◆ PROBLEM DETAILS:
Copy out the data below, replacing every "How do I perform" with "How can I carry out" and leaving all other text unchanged.

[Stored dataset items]
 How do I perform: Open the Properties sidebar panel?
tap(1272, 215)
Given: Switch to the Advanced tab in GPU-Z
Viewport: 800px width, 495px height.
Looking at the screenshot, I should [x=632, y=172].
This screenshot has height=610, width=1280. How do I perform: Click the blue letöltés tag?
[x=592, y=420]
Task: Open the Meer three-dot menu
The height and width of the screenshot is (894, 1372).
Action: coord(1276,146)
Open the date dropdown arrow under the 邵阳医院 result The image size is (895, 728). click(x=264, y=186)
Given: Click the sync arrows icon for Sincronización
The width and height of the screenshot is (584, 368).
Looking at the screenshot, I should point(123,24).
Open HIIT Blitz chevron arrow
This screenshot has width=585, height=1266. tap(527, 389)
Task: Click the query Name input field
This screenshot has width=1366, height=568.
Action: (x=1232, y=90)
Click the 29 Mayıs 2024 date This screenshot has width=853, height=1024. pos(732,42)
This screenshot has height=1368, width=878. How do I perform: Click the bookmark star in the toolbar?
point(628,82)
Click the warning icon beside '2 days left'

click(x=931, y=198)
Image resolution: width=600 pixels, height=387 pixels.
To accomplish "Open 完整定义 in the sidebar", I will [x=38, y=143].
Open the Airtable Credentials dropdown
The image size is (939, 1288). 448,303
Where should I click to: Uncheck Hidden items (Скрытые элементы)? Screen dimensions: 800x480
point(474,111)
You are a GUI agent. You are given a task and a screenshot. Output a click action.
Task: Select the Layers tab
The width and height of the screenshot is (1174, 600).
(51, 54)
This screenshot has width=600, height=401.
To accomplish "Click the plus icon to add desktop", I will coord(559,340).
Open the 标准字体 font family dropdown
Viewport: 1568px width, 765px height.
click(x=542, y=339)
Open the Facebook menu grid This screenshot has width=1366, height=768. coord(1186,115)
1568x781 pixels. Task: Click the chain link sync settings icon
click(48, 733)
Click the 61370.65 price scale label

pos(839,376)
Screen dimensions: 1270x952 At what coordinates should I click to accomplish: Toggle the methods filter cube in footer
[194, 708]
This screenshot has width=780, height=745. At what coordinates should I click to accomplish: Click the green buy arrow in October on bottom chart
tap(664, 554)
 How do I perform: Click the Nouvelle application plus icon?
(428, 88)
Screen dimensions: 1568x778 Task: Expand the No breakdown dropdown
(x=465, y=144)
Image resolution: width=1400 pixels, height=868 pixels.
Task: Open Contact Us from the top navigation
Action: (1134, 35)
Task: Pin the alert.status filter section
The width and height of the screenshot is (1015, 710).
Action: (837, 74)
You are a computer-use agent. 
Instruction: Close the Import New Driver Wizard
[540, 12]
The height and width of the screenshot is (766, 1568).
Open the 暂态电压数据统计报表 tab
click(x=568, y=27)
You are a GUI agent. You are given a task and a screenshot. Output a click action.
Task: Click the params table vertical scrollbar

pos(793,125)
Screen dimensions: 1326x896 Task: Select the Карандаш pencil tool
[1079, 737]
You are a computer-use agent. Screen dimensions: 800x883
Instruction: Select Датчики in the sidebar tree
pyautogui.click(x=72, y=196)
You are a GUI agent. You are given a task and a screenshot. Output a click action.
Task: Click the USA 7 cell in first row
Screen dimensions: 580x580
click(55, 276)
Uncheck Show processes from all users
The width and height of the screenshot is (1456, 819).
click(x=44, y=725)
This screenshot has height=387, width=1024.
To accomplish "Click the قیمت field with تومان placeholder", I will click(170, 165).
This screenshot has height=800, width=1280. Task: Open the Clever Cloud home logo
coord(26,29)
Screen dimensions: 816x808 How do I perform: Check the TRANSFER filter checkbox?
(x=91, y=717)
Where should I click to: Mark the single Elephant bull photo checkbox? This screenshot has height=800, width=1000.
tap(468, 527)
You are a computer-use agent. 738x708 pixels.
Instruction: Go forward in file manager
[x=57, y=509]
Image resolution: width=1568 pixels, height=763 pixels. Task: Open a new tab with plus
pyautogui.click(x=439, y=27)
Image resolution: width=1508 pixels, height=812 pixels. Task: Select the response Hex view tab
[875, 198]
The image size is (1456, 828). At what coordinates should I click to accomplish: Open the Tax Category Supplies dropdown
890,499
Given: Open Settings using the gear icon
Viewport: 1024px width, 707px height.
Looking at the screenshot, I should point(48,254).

◆ WRITTEN ANSWER:
 How can I carry out: Open the Properties sidebar panel?
tap(1272, 215)
Given: Switch to the Advanced tab in GPU-Z
Viewport: 800px width, 495px height.
Looking at the screenshot, I should [x=632, y=172].
This screenshot has height=610, width=1280. How can I carry out: Click the blue letöltés tag?
[x=592, y=420]
Task: Open the Meer three-dot menu
The height and width of the screenshot is (894, 1372).
Action: coord(1276,146)
Open the date dropdown arrow under the 邵阳医院 result The image size is (895, 728). click(x=264, y=186)
Given: Click the sync arrows icon for Sincronización
The width and height of the screenshot is (584, 368).
Looking at the screenshot, I should point(123,24).
Open HIIT Blitz chevron arrow
This screenshot has width=585, height=1266. tap(527, 389)
Task: Click the query Name input field
This screenshot has width=1366, height=568.
Action: (x=1232, y=90)
Click the 29 Mayıs 2024 date This screenshot has width=853, height=1024. pos(732,42)
This screenshot has height=1368, width=878. How can I carry out: Click the bookmark star in the toolbar?
point(628,82)
Click the warning icon beside '2 days left'

click(x=931, y=198)
Image resolution: width=600 pixels, height=387 pixels.
To accomplish "Open 完整定义 in the sidebar", I will [x=38, y=143].
Open the Airtable Credentials dropdown
The image size is (939, 1288). 448,303
Where should I click to: Uncheck Hidden items (Скрытые элементы)? Screen dimensions: 800x480
point(474,111)
You are a GUI agent. You are given a task and a screenshot. Output a click action.
Task: Select the Layers tab
The width and height of the screenshot is (1174, 600).
(51, 54)
This screenshot has width=600, height=401.
To accomplish "Click the plus icon to add desktop", I will coord(559,340).
Open the 标准字体 font family dropdown
Viewport: 1568px width, 765px height.
click(x=542, y=339)
Open the Facebook menu grid This screenshot has width=1366, height=768. coord(1186,115)
1568x781 pixels. Task: Click the chain link sync settings icon
click(48, 733)
Click the 61370.65 price scale label

pos(839,376)
Screen dimensions: 1270x952 At what coordinates should I click to accomplish: Toggle the methods filter cube in footer
[194, 708]
This screenshot has width=780, height=745. At what coordinates should I click to accomplish: Click the green buy arrow in October on bottom chart
tap(664, 554)
 How can I carry out: Click the Nouvelle application plus icon?
(428, 88)
Screen dimensions: 1568x778 Task: Expand the No breakdown dropdown
(x=465, y=144)
Image resolution: width=1400 pixels, height=868 pixels.
Task: Open Contact Us from the top navigation
Action: (1134, 35)
Task: Pin the alert.status filter section
The width and height of the screenshot is (1015, 710).
Action: (837, 74)
You are a computer-use agent. 
Instruction: Close the Import New Driver Wizard
[540, 12]
The height and width of the screenshot is (766, 1568).
Open the 暂态电压数据统计报表 tab
click(x=568, y=27)
You are a GUI agent. You are given a task and a screenshot. Output a click action.
Task: Click the params table vertical scrollbar

pos(793,125)
Screen dimensions: 1326x896 Task: Select the Карандаш pencil tool
[1079, 737]
You are a computer-use agent. Screen dimensions: 800x883
Instruction: Select Датчики in the sidebar tree
pyautogui.click(x=72, y=196)
You are a GUI agent. You are given a task and a screenshot. Output a click action.
Task: Click the USA 7 cell in first row
Screen dimensions: 580x580
click(55, 276)
Uncheck Show processes from all users
The width and height of the screenshot is (1456, 819).
click(x=44, y=725)
This screenshot has height=387, width=1024.
To accomplish "Click the قیمت field with تومان placeholder", I will click(170, 165).
This screenshot has height=800, width=1280. Task: Open the Clever Cloud home logo
coord(26,29)
Screen dimensions: 816x808 How can I carry out: Check the TRANSFER filter checkbox?
(x=91, y=717)
Where should I click to: Mark the single Elephant bull photo checkbox? This screenshot has height=800, width=1000.
tap(468, 527)
You are a computer-use agent. 738x708 pixels.
Instruction: Go forward in file manager
[x=57, y=509]
Image resolution: width=1568 pixels, height=763 pixels. Task: Open a new tab with plus
pyautogui.click(x=439, y=27)
Image resolution: width=1508 pixels, height=812 pixels. Task: Select the response Hex view tab
[875, 198]
The image size is (1456, 828). At what coordinates should I click to accomplish: Open the Tax Category Supplies dropdown
890,499
Given: Open Settings using the gear icon
Viewport: 1024px width, 707px height.
Looking at the screenshot, I should point(48,254).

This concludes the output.